Yesterday, I woke to the news that Ed had passed away. Ironically, my first thought was of Michael.
This week, tributes to Edmund White are everywhere — rightly celebrating his towering legacy as a novelist, essayist, and cultural icon. I’ve read all of his books, and I could never do justice to the scope of a career that defined and chronicled queer life for more than half a century. I’ll leave that to better-prepared journalists.
But in those many memorials, I’ve noticed something missing. When Michael Carroll is mentioned, it’s usually just a passing reference: “White’s partner of thirty years, twenty-five years his junior.” And yet, in the brief time I spent with this couple on Fire Island, it was clear to me that Michael was more than a footnote — he was Ed’s anchor, editor, companion, and champion. He was the one who knew his husband best.
They met in 1995 after Michael wrote Ed a fan letter to tell him he was coming to Paris. “He’d lost the great love of his life a year before,” Michael told me. “In one way, I filled a space. Understand, I worshiped this man and still do.”
When I asked whether there was a version of Ed only he knew, Michael answered without hesitation: “No sunnier human in the world, obvious to us and to people who’ve only just or never met him. No dark side. Psychology had helped erase that, I think, or buffed it smooth.”
Despite the age difference and divergent career arcs, their relationship was intellectually and emotionally symbiotic. “He made me want to be elegant and brainy; I didn’t quite reach that, so it led me to a slightly pastel minimalism,” Michael said. “He made me question my received ideas. He set me free to have sex with whoever I wanted. He vouchsafed my moods when they didn’t wobble off axis. Ultimately, I encouraged him to write more minimalistically, keep up the emotional complexity, and sleep with anyone he wanted to — partly because I wanted to do that too.”
Fully open, it was a committed relationship that defied conventional categories. Ed once described it as “probably like an 18th-century marriage in France.” Michael elaborated: “It means marriage with strong emotion — or at least a tolerance for one another — but no sex; sex with others. I think.”
That freedom, though, was always anchored in deep devotion and care — and a mutual understanding that went far beyond art, philosophy, or sex. “He believed in freedom and desire,” Michael said, “and the two’s relationship.”
When I asked what all the essays and articles hadn’t yet captured, Michael paused. “Maybe that his writing was tightly knotted, but that his true personality was vulnerable, and that he had the defense mechanisms of cheer and optimism to conceal that vulnerability. But it was in his eyes.”
The moment that captured who Ed was to him came at the end. “When he was dying, his second-to-last sentence (garbled then repeated) was, ‘Don’t forget to pay Merci,’ the cleaning lady coming the next day. We had had a rough day, and I was popping off like a coach or dad about getting angry at his weakness and pushing through it. He took it almost like a pack mule.”

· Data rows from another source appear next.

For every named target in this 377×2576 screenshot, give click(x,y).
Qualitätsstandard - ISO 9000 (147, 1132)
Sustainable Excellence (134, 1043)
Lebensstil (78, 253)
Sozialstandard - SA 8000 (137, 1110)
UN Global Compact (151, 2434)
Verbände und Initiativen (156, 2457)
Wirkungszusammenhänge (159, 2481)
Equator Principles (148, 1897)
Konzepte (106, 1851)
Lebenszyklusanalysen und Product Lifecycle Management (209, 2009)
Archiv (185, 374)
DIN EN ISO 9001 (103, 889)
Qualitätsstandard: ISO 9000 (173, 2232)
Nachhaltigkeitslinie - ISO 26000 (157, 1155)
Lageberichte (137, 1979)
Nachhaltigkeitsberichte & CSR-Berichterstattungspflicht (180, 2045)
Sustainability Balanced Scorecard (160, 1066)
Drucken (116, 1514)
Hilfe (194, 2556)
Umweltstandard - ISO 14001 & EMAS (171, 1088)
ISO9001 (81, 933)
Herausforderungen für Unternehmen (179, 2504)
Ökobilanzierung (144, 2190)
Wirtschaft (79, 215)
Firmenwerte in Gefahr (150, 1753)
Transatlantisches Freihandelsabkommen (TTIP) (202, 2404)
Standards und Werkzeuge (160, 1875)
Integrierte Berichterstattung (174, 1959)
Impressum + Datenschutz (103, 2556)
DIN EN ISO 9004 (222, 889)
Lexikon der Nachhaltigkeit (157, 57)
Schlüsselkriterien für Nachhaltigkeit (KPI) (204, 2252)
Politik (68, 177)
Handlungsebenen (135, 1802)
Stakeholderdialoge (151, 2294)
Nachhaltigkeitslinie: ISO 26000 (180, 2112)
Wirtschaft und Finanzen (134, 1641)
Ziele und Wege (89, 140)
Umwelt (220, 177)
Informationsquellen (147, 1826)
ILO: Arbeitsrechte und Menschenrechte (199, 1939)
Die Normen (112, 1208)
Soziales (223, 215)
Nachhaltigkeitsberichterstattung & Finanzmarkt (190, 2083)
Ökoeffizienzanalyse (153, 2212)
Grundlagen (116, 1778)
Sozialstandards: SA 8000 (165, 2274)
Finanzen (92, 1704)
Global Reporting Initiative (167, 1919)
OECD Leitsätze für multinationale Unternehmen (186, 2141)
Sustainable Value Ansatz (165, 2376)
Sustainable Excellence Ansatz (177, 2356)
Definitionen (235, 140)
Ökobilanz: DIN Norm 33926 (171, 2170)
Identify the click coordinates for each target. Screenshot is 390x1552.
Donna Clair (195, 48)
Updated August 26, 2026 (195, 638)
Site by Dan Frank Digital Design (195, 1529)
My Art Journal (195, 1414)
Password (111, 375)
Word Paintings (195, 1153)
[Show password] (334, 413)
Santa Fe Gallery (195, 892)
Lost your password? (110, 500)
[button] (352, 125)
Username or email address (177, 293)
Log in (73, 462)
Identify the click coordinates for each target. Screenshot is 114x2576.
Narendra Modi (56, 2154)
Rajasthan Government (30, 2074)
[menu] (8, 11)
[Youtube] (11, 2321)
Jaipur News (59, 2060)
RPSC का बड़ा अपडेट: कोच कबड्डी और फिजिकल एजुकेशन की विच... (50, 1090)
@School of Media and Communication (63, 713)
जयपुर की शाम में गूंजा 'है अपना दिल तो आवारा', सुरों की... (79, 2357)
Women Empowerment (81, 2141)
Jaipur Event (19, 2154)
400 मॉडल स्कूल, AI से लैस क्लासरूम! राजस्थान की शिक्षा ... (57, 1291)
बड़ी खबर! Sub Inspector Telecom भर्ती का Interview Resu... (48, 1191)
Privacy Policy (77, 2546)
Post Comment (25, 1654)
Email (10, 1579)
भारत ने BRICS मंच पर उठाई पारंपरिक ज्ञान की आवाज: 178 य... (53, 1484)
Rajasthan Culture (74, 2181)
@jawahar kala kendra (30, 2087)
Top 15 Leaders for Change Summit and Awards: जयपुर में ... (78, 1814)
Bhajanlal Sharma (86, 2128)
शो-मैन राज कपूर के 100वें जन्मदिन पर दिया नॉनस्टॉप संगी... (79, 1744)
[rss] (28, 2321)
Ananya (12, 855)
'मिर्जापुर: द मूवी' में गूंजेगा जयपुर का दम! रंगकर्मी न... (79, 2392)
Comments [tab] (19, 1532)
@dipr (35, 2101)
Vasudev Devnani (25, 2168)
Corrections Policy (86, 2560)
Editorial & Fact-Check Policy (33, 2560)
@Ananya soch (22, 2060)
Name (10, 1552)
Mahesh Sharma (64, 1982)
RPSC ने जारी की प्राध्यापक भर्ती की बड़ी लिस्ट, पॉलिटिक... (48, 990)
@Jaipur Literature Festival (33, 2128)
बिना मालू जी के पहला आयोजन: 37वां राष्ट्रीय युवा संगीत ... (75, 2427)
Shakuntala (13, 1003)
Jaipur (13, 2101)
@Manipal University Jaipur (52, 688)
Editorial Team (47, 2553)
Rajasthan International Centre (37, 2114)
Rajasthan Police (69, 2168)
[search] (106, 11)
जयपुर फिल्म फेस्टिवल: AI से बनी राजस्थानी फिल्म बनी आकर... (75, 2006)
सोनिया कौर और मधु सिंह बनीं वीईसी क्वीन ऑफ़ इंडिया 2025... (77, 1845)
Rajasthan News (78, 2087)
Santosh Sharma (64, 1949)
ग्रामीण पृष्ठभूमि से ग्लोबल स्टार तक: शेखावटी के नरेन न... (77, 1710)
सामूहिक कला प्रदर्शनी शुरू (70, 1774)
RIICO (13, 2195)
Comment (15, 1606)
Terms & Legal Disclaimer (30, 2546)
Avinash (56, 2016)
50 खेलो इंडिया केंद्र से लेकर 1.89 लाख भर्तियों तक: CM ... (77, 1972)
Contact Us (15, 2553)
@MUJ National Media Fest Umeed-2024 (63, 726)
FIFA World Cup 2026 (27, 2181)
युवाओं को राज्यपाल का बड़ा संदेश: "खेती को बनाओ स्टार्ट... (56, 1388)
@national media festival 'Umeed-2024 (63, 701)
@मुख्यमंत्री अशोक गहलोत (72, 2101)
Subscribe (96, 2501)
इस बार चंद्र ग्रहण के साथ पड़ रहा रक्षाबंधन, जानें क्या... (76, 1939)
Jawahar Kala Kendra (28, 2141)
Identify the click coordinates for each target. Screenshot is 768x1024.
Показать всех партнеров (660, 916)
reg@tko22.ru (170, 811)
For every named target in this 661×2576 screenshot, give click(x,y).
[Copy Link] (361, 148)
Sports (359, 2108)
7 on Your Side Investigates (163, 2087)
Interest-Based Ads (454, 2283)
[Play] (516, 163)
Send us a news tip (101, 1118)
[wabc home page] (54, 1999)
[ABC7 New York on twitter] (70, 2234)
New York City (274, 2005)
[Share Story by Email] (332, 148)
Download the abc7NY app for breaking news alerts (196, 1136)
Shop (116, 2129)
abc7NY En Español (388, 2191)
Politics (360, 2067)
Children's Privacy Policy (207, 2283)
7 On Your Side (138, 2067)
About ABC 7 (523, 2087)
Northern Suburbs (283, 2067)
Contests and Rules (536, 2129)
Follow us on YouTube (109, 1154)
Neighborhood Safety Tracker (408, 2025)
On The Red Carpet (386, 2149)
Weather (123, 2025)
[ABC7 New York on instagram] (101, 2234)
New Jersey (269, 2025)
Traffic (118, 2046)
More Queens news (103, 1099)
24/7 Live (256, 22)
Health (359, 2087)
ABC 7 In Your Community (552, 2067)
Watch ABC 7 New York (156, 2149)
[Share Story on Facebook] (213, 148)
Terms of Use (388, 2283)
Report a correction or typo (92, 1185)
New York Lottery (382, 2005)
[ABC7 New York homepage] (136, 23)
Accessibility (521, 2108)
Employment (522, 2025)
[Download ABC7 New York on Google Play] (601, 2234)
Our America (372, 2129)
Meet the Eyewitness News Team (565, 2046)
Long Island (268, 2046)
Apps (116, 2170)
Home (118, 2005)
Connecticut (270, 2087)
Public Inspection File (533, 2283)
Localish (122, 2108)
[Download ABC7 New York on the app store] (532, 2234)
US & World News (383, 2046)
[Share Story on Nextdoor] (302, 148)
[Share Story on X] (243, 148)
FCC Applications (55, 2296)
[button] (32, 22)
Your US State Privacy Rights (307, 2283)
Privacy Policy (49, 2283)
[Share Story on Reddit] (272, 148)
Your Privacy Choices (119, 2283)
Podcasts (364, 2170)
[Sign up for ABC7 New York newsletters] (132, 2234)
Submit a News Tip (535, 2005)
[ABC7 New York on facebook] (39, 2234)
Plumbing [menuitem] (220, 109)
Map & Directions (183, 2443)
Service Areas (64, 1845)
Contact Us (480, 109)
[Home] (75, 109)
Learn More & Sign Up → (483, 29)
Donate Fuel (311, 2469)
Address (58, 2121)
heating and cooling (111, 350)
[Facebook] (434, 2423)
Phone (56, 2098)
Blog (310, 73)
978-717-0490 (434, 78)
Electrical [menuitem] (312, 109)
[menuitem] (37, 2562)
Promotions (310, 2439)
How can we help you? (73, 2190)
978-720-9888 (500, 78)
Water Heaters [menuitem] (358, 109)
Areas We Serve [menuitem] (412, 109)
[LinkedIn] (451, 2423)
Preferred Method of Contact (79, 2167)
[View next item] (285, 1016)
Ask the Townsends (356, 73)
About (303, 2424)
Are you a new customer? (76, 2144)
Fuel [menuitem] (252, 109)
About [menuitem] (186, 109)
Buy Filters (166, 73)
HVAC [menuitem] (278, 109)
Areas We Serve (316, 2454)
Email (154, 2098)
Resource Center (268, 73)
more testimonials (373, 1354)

Edmund White’s work shaped generations — it gave us language for desire, shame, wit, and liberation. But what lingers just as powerfully is the extraordinary life Ed lived with a man who saw him not only as a literary giant but as a real person: sunny, complex, vulnerable, generous.
In the end, Ed’s final words to his husband weren’t about his books or his legacy. They were about care, decency, and love. “You’re good,” he told Michael—a benediction, a farewell, maybe even a thank-you.
And now, as the world celebrates the prolific writer and cultural icon Edmund White, it feels just as important to remember the man and the person who knew him best. Not just the story but the characters who stayed to see it through to the end.